▶ **Directions**: Could you return all of the records exactly, minus their images?

Saved data entries:
● ● ● ● ● ● ●

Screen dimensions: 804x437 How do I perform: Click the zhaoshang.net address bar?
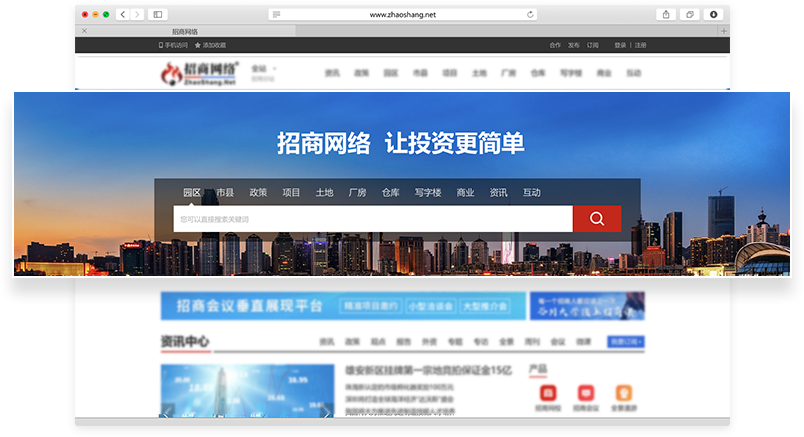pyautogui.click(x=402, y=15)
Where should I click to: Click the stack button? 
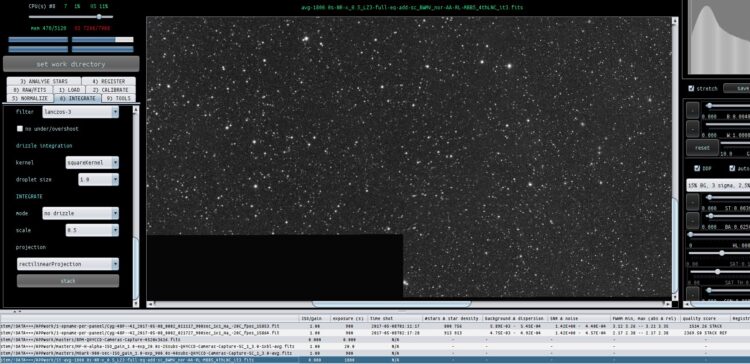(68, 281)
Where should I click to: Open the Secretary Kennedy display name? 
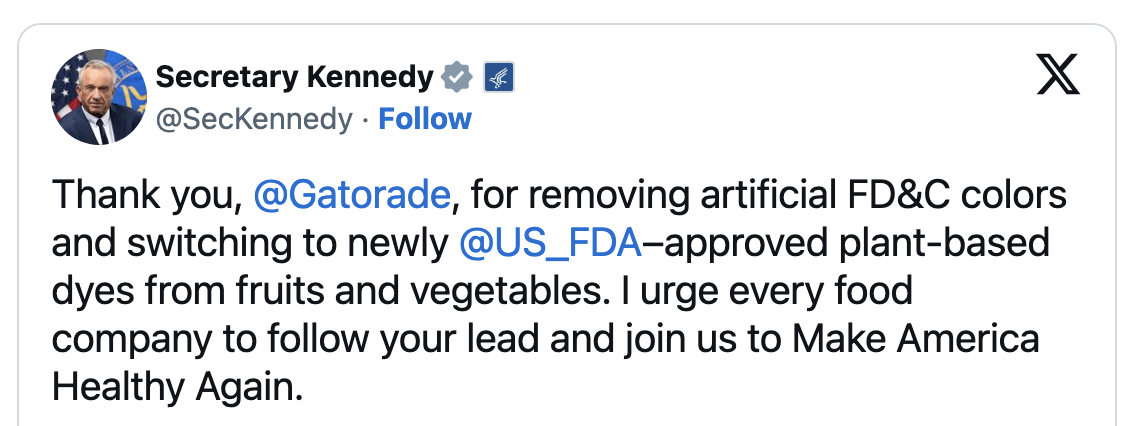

● ● ● ● ● ● ●

▶ **Output for this task**:
Screen dimensions: 804x437 How do I perform: Click the zhaoshang.net address bar?
pyautogui.click(x=402, y=15)
Where should I click to: Click the stack button? 
(68, 281)
Where should I click to: Open the Secretary Kennedy display name? 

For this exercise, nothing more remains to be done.